Embedding versus Head Dimension Explained | Generated by AI
Question: In nanoGPT/nanochat with embedding dim 768 and head dim 128, what’s the difference between these two dimensions?
Answer:
They’re not alternatives — they’re related dimensions in multi-head attention:
- Embedding dim (768) = total hidden state size for every token
- Head dim (128) = the slice size of that embedding that each attention head operates on
With 768 embedding dim and 128 head dim, you have 768 / 128 = 6 attention heads.
Here’s the flow:
batch_size, seq_len = 2, 10
embed_dim = 768
num_heads = 6
head_dim = embed_dim // num_heads # 128
# Token embeddings
x = torch.randn(batch_size, seq_len, embed_dim) # (2, 10, 768)
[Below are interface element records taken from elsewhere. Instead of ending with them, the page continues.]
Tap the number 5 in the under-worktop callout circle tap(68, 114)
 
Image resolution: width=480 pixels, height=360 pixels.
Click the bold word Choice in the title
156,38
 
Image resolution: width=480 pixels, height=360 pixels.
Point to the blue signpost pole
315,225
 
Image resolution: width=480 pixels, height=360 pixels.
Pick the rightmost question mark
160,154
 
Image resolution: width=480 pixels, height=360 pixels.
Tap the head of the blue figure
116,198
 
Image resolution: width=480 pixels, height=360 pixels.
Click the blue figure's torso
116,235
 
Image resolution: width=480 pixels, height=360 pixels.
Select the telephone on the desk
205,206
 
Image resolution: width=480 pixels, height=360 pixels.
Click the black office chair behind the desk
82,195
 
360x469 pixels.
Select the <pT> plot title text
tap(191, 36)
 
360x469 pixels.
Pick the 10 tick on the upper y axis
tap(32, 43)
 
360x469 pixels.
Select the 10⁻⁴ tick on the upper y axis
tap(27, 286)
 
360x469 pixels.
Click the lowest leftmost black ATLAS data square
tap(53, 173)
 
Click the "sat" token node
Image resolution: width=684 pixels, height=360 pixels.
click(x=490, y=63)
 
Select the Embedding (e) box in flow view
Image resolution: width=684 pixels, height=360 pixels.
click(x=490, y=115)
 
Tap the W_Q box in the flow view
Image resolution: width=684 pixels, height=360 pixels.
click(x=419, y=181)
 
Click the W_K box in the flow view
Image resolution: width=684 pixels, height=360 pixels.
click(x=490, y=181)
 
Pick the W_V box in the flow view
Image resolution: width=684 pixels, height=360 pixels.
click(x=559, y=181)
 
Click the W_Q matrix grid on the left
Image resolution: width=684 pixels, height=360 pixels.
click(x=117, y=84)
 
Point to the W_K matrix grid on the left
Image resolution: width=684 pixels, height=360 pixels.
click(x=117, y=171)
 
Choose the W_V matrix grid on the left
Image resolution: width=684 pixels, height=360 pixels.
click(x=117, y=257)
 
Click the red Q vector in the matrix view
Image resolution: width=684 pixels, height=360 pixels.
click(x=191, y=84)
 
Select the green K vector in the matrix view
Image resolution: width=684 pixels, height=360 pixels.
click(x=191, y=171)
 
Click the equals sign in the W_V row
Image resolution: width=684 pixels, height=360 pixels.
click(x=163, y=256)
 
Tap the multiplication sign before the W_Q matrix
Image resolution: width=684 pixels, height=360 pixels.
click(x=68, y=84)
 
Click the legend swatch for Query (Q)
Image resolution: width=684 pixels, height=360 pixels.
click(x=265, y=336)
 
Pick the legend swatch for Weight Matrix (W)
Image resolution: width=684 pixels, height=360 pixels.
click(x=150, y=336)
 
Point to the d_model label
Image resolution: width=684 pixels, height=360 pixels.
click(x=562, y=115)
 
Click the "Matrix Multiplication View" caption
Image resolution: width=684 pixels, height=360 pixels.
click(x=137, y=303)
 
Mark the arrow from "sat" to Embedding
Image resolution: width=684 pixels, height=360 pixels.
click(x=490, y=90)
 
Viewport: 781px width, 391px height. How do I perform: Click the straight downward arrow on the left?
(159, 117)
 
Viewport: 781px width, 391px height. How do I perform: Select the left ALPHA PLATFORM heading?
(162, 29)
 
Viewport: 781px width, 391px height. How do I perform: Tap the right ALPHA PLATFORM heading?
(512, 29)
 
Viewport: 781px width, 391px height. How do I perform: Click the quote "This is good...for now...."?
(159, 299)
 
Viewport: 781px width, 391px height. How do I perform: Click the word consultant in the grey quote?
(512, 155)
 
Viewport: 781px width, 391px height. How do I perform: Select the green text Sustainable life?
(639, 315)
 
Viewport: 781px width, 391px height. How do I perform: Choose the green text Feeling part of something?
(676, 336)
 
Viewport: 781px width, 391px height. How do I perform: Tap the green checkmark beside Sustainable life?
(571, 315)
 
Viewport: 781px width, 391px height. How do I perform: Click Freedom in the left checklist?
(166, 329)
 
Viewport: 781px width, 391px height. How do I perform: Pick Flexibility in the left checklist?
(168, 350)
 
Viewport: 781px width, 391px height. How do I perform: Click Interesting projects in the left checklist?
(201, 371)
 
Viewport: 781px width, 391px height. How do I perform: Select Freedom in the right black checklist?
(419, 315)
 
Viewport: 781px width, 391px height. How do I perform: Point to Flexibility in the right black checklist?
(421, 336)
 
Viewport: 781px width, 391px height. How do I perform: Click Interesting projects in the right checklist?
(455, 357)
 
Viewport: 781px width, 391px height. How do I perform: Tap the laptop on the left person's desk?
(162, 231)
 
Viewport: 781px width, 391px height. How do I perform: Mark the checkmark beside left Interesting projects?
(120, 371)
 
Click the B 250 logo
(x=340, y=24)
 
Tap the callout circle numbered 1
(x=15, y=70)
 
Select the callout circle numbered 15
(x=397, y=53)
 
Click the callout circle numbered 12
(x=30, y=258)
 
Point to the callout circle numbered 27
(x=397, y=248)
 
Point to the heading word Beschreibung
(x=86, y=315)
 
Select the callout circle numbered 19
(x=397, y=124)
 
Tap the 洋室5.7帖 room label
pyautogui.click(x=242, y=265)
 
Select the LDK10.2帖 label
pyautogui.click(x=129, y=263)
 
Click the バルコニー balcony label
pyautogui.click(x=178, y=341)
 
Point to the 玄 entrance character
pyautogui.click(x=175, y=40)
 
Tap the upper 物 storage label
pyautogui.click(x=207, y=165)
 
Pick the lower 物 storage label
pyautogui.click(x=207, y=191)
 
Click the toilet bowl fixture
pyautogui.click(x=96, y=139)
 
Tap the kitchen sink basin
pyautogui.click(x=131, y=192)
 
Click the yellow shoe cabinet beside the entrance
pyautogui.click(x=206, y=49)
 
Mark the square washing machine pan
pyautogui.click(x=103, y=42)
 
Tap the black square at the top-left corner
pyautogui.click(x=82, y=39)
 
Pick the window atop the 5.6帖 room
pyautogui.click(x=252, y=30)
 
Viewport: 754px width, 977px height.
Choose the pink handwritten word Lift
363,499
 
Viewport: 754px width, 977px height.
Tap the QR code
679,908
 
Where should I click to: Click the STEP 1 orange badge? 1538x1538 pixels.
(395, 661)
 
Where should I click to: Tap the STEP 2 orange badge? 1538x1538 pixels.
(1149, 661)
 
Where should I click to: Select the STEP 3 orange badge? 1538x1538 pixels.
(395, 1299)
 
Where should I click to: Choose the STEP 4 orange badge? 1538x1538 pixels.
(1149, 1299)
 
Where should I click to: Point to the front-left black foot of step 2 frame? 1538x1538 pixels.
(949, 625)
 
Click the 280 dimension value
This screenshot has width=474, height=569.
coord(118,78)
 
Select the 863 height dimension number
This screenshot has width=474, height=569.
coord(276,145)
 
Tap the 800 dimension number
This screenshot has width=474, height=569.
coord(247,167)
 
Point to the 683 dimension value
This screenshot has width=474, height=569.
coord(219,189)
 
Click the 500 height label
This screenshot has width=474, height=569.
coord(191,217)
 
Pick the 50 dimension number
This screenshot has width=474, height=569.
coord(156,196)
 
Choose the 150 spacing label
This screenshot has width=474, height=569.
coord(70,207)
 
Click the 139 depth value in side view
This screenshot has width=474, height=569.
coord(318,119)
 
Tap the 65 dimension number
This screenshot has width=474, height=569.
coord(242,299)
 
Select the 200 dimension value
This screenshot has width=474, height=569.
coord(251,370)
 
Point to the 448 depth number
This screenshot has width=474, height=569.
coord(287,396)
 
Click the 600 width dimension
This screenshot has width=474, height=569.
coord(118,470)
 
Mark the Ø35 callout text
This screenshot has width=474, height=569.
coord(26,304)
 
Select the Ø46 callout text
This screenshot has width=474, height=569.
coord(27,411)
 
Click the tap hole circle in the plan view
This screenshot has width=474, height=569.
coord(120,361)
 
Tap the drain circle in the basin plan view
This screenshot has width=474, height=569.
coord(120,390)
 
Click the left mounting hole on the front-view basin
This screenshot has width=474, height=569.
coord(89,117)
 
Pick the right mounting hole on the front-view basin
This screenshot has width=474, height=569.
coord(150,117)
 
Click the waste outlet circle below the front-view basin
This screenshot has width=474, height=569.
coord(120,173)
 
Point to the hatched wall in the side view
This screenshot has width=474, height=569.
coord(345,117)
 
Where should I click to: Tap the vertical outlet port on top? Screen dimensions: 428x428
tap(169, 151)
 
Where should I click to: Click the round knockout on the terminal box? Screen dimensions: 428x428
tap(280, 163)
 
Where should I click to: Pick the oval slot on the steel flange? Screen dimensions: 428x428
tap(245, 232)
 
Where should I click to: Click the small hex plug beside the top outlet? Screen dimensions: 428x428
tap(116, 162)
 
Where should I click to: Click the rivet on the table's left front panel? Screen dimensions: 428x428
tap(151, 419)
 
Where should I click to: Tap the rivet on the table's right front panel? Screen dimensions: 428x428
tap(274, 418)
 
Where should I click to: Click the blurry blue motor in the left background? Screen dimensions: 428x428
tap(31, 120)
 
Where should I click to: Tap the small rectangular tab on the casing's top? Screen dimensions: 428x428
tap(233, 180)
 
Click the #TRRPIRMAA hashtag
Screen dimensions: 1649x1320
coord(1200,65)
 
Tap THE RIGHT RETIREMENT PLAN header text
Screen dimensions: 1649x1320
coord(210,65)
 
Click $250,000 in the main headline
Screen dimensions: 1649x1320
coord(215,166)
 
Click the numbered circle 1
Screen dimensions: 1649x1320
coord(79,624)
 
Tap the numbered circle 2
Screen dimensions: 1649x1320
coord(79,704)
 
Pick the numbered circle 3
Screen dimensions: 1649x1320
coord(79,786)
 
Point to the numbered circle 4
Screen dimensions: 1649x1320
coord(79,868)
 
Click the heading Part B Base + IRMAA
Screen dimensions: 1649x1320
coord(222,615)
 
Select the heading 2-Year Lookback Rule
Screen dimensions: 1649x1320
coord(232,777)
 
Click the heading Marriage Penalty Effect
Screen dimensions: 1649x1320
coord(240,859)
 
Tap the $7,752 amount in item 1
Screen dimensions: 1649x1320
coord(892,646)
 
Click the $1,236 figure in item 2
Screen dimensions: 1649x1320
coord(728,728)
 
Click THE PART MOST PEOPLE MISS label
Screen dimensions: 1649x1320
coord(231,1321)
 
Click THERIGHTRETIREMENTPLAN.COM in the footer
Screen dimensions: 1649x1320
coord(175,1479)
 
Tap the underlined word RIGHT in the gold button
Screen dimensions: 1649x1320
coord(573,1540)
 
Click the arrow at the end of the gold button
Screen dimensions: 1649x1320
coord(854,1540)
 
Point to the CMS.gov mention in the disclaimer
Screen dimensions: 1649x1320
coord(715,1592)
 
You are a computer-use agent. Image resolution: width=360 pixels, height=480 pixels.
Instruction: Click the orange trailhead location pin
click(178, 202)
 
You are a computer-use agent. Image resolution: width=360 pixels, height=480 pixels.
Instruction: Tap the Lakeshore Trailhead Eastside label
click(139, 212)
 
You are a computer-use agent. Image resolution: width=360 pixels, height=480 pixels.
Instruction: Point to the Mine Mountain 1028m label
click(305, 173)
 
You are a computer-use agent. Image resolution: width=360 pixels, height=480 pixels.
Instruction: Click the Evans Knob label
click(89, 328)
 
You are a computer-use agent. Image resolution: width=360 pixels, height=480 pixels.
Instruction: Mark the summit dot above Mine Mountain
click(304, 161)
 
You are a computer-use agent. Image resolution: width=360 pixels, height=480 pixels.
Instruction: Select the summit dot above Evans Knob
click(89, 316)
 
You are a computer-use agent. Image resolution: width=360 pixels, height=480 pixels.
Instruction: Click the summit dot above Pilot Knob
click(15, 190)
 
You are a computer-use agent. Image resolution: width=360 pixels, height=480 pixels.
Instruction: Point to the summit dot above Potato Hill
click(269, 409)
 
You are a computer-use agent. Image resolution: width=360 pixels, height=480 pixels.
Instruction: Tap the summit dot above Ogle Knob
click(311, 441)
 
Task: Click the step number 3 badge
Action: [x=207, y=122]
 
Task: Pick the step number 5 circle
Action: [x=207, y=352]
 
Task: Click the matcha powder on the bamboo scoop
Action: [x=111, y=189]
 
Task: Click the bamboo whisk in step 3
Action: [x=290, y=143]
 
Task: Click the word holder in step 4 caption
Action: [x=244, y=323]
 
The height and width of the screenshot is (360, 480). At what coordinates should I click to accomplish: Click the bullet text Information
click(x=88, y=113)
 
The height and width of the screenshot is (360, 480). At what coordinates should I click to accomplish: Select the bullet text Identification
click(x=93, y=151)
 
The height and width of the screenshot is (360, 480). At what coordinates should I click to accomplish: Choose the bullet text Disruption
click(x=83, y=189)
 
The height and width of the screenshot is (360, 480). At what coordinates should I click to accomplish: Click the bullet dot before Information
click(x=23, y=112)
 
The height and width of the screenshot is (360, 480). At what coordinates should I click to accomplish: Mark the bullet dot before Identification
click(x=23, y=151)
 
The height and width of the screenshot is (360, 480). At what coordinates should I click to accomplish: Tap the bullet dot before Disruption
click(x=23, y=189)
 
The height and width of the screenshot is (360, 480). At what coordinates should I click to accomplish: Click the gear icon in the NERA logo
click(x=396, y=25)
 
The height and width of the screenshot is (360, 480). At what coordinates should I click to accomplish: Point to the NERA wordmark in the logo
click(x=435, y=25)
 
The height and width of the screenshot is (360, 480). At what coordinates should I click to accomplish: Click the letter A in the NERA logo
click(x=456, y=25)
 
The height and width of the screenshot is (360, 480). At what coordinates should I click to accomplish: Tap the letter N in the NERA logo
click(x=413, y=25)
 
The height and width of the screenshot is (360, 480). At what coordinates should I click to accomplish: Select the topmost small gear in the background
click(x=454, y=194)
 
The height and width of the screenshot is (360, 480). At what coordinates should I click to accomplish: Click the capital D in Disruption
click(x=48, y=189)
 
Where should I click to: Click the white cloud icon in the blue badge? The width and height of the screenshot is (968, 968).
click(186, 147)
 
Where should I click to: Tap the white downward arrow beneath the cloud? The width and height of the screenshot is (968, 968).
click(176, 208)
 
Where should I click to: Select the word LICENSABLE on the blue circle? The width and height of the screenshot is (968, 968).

# Linear projections to Q, K, V
W_q = torch.randn(embed_dim, embed_dim)
Q = x @ W_q # (2, 10, 768)
# Reshape to separate heads
Q = Q.reshape(batch_size, seq_len, num_heads, head_dim) # (2, 10, 6, 128)
Q = Q.transpose(1, 2) # (2, 6, 10, 128) — now we have 6 heads, each operating on 128-dim
# Each head computes attention independently
K = x @ W_k # (2, 10, 768)
K = K.reshape(batch_size, seq_len, num_heads, head_dim).transpose(1, 2) # (2, 6, 10, 128)
# Attention: (Q @ K^T) @ V, all in 128-dim space per head
scores = Q @ K.transpose(-2, -1) # (2, 6, 10, 10) — attention logits
attn_weights = softmax(scores / sqrt(128), dim=-1) # scale by sqrt(head_dim)
V = x @ W_v
V = V.reshape(batch_size, seq_len, num_heads, head_dim).transpose(1, 2) # (2, 6, 10, 128)
out = attn_weights @ V # (2, 6, 10, 128) — each head outputs 128-dim
# Concatenate all heads back
out = out.transpose(1, 2) # (2, 10, 6, 128)
out = out.reshape(batch_size, seq_len, embed_dim) # (2, 10, 768)
Key insight: Each head attends independently on its 128-dim projection, then you concatenate all 6 heads’ outputs to recover the full 768-dim representation. This gives you parallel, diverse attention patterns without increasing compute (6 heads × 128-dim = 768-dim total, same as a single 768-dim attention).
The sqrt(head_dim) scaling in attention is crucial — it stabilizes gradients across different head dimensions.
For nanoGPT scale (768-dim, 6 heads), this is typical. Larger models like GPT-3 use 12,288-dim with 96 heads (128-dim per head) — same ratio.